しっかり寝た感覚はあるのに、空腹だからなのか体に力が入らない。

ふらふらとなりながら、マンションから出た。

まだ太陽は起きだしたばかりだというのに、もうコンクリートの地面が熱せられている。


「仕事が早いなあ」


太陽に向かってぼやく。

日差しを手で遮りながらエントランスを離れたその時、


「あの、すみません」


控えめに話しかける女性の声が聞こえて、私は振り返った。

それと同時に私の目の前に突き出されたものが何なのか、はじめはわからなかった。


「今、そこのマンションから出てきましたよね?」

「は、はい……」

「昨夜、羽瀬涼也さんと一緒に、こちらのマンションに入っていかれましたよね?」


__え?


「体を寄せ合って、かなり親し気な様子でしたが、お二人はどのような関係なんですか?」

「え、えっと……」


私が答えられないでいると、次の質問が飛んでくる。


「昨日の夜から、今さっきまで一緒に過ごされてたんですか?」

「えっと、その……」

「この写真、あなたですよね?」


そう言って突きつけられたのは、涼ちゃんを支えながら歩く私の後ろ姿だった。

何枚かある写真をめくっていって、次の写真で私は目を見張った。

それはスタジオの廊下の写真だった。

涼ちゃんの体が私に覆いかぶさっている時の写真だ。

でもこの写真は、まるで涼ちゃんが私に迫っているようにも見える。

うまくそう撮られている。

だけどおかしい。

だってあそこには、私たち以外誰もいなかったはず。

どうしてこんな写真が。


「これはどう見ても、親しい間柄の行為と捉えられてもおかしくないと思いますが、実際はどうなんですか?

 お二人はそういう関係ということでよろしいんですか?」


「い、いえ、そんなんでは……」

「では、お二人の関係は何ですか?

 特別な関係でないと、こんなことしませんよね?」


「違うんです、これは。
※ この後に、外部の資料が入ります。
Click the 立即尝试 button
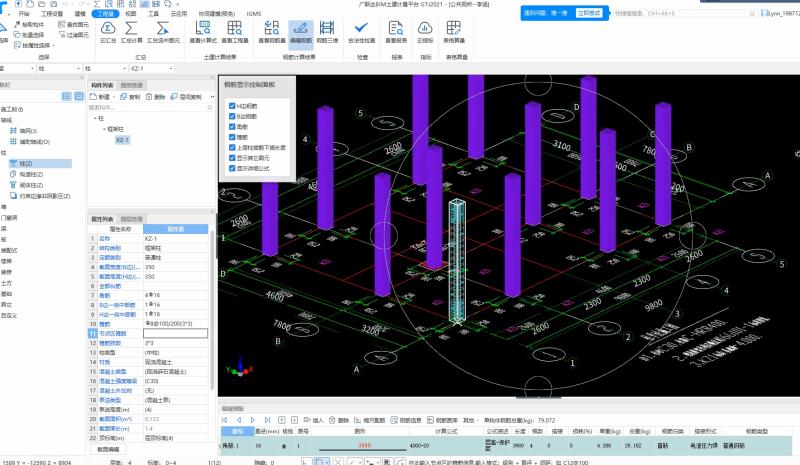The image size is (800, 465). coord(588,13)
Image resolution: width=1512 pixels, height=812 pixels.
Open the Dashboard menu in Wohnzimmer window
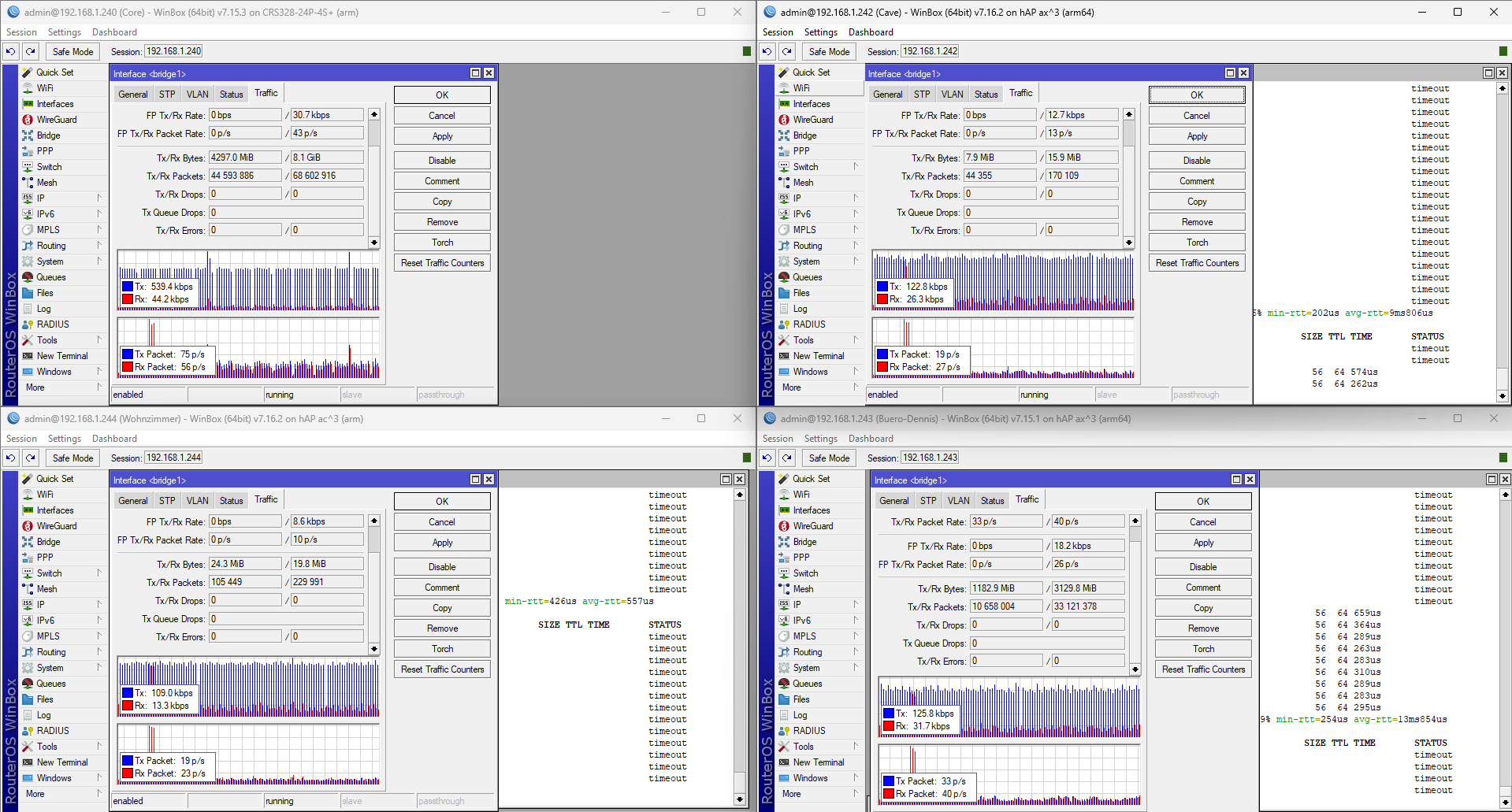(114, 439)
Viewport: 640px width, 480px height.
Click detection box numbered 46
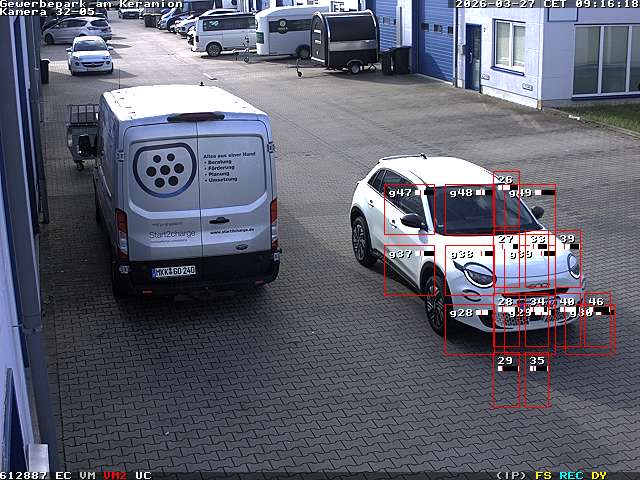[598, 320]
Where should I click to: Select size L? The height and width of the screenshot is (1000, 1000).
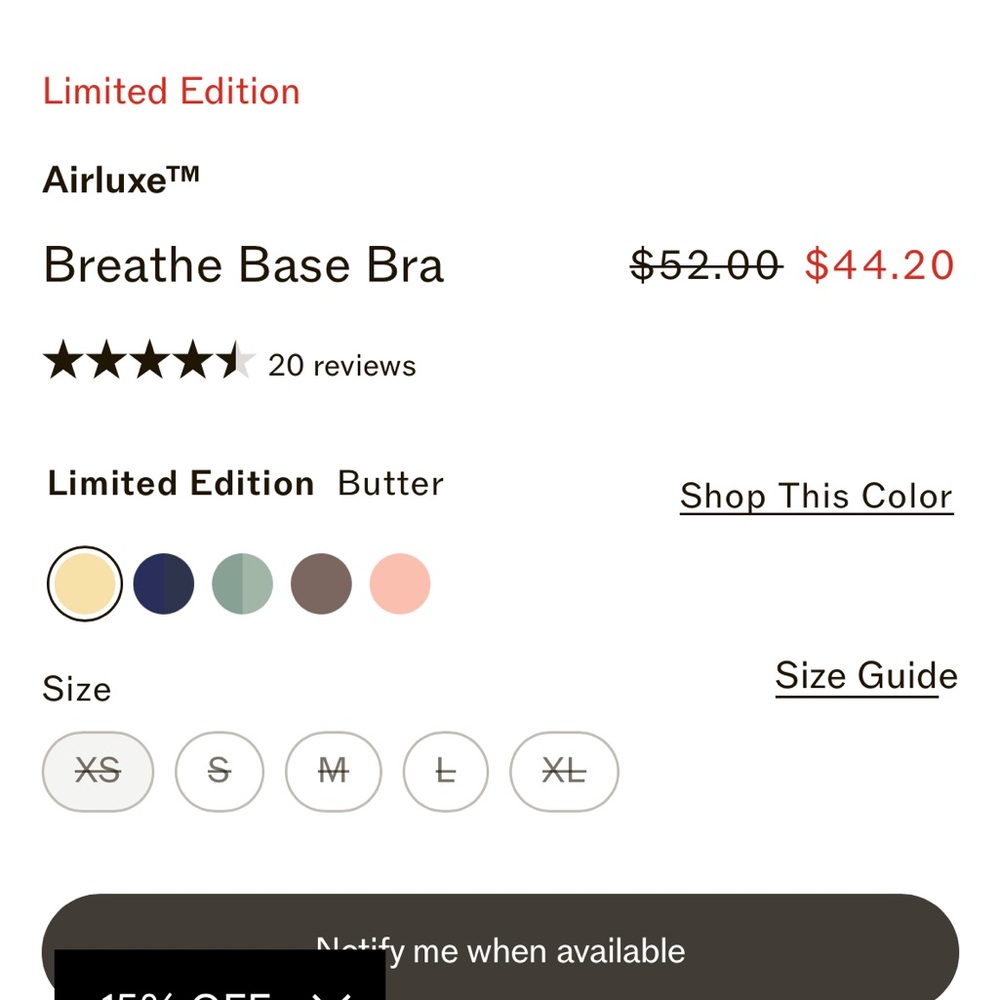pos(445,770)
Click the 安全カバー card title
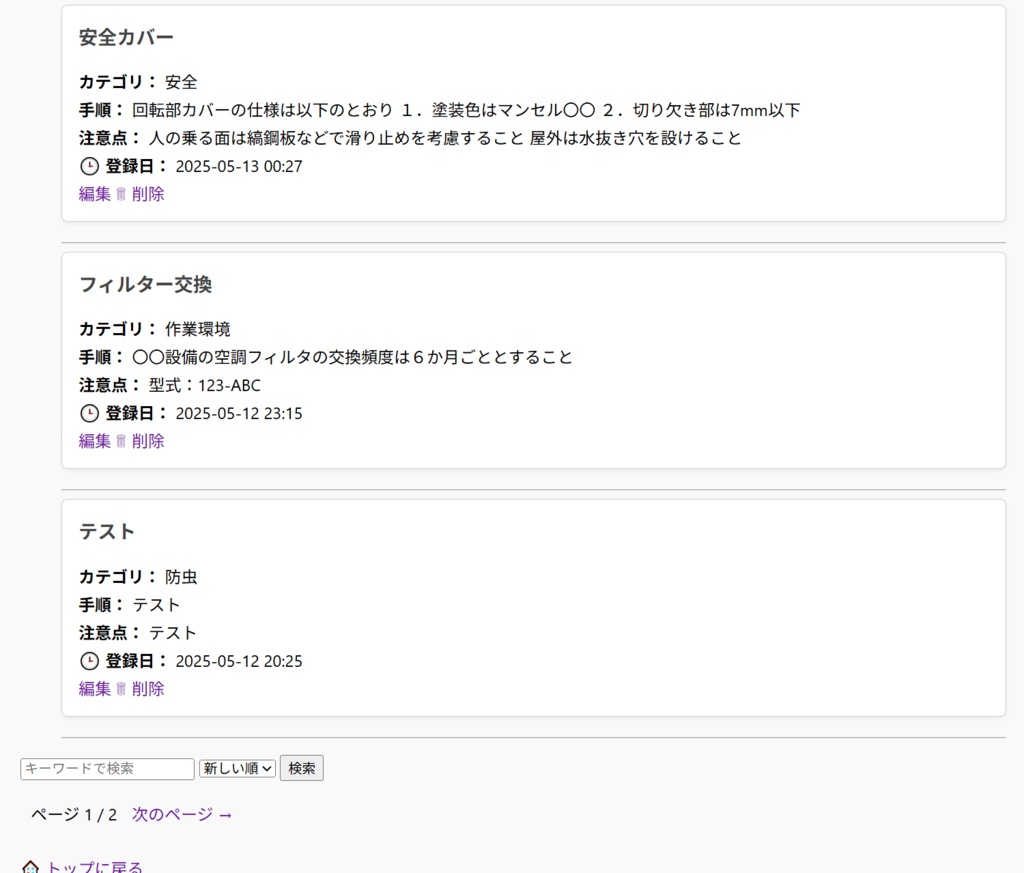The height and width of the screenshot is (873, 1024). coord(124,37)
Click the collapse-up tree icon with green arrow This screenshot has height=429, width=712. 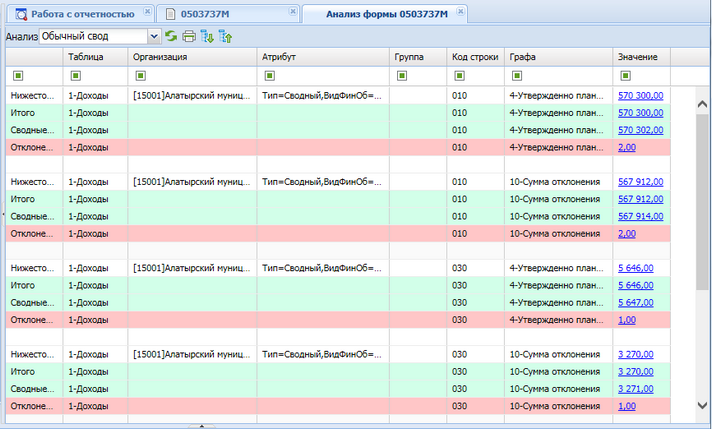click(x=225, y=36)
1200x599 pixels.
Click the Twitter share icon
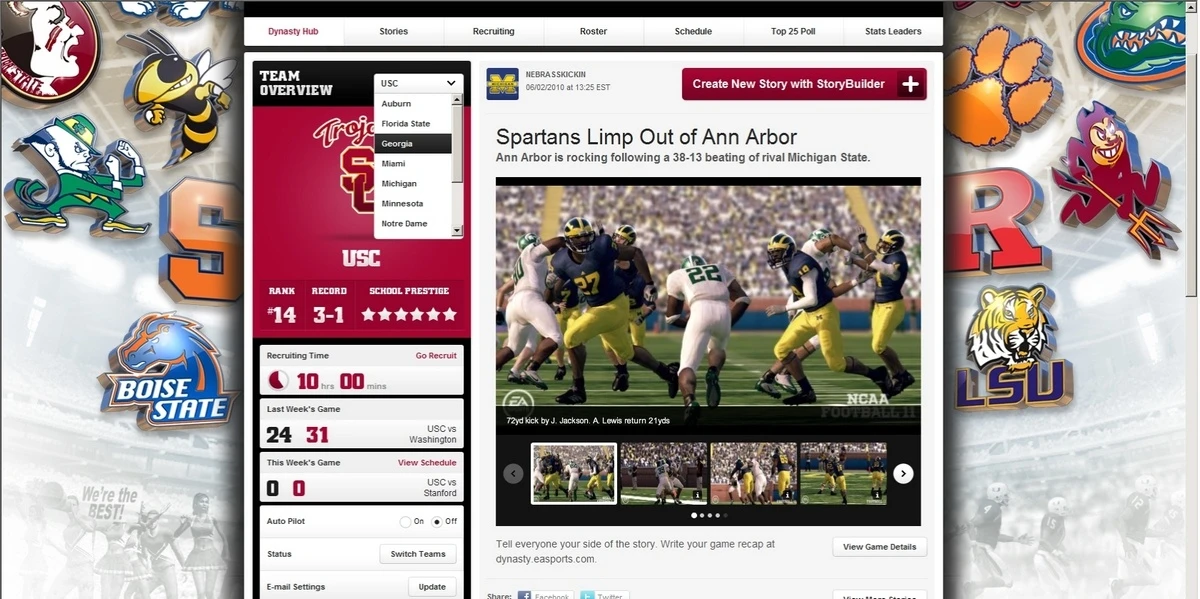coord(587,596)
彼は体調を崩してて、それで……」

「それであなたが、羽瀬さんのお家で夜通し看病ということですか?」

「そう、です。いや違います」

「ではこちらの写真はどう説明されるんですか?

 誰もいない撮影スタジオで、密会されてたんですか?」


「だからこれも違うんです」

「ではあなたは誰なんですか? 羽瀬さんとどういう関係なんですか?」

「私は、涼ちゃんの……」


ボイスレコーダーが私の目の前にさらに突き付けられる。

カメラを持った男の人が私にカメラを向けて迫ってきた、その時だった。